Au Maroc, il existe l’un des plus importants gisements éoliens au monde. Cela est dû à l’abondance des vents ALIZES (plus de 1000 km de côtes où souffle un vent très régulier de plus de 7 m/s). Dès 1929, dans « Courrier Sud », Antoine de Saint Exupéry écrivait déjà : « Les vents alizés glissaient sans repos. Ils essuyaient la plage avec un bruit de soie. Ce n’étaient plus ces vents d’Europe qui tournent, qui cèdent. Ils étaient établis sur nous comme sur le rapide en marche.
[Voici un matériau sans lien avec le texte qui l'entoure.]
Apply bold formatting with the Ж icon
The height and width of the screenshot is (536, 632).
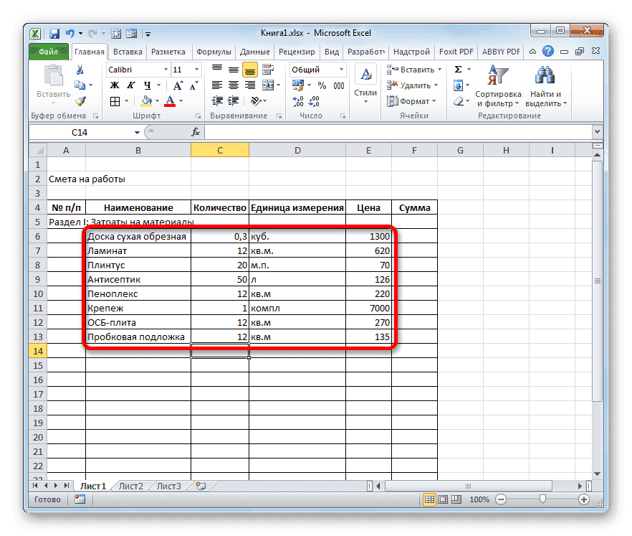click(x=114, y=84)
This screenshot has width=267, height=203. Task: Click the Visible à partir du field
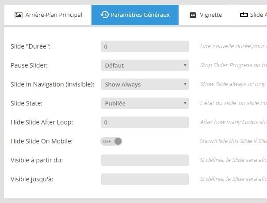point(145,160)
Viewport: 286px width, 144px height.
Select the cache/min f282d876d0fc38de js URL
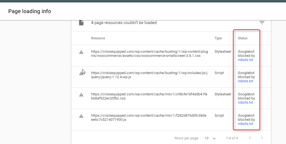pos(149,117)
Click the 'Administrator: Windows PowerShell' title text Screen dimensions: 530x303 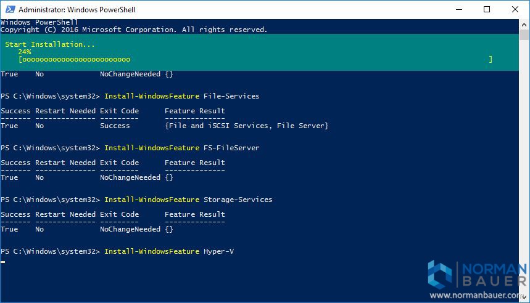coord(77,10)
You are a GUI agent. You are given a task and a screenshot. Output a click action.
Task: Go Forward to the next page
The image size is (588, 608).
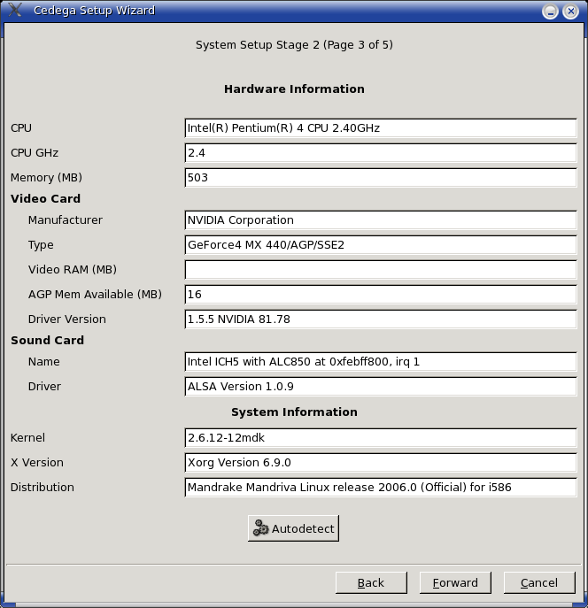coord(455,582)
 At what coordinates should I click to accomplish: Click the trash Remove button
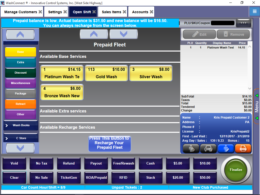point(233,35)
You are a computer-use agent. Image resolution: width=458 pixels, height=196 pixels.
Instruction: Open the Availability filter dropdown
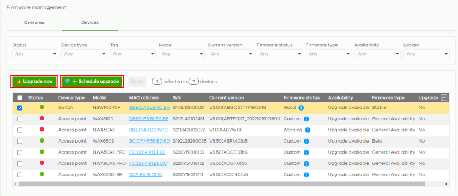(x=378, y=54)
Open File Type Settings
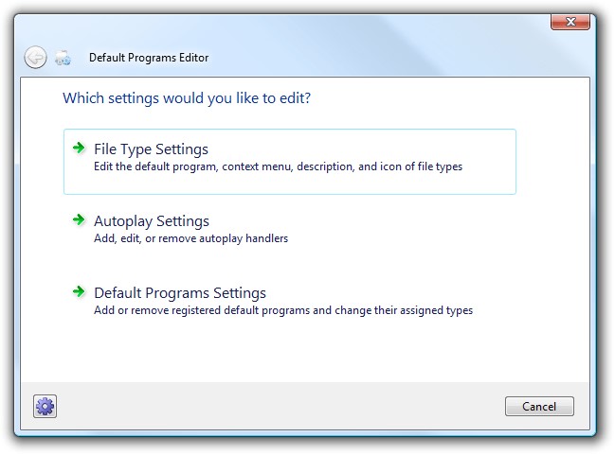Screen dimensions: 615x455 (151, 149)
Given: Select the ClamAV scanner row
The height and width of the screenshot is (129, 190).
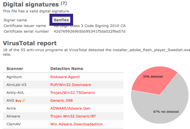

Parfois, la nuit, ils nous touchaient, si durs, que l’on s’appuyait contre eux, face au Nord, avec le sentiment d’être emporté… ».

Greenelec1Le Maroc électrifiant un millier de villages chaque année, les besoins en électricité croissent très rapidement (rapport de l’ONE, Office National de l’Electricité, à Rabat) car les productions actuelles ne suffisent pas et sont très coûteuses (plus de la moitié des recettes d’exportation du pays sont consacrées à l’importation d’énergie). Il apparaît que le Maroc souhaite s’orienter vers l’énergie éolienne. Un partenariat en ce domaine pourrait, à long terme, être générateur de nombreux emplois tant en Belgique qu’au Maroc tenant compte du gisement éolien que connaît de pays et des besoins qui croissent chaque année.

De plus, on sait que l’énergie électrique qui pourrait être produites en ces lieux (jusqu’au nord de la Mauritanie) pourrait aussi être utilisée non seulement pour couvrir les besoins nationaux mais aussi être valorisée à des fins d’exportation (en 1998, un câble électrique a été placé à travers le détroit de Gibraltar pour le commerce électrique avec l’Espagne) et il est prévisible qu’à long terme, l’énergie produite pourra être exportée pour les piles à combustibles, sous forme d’hydrogène, etc.).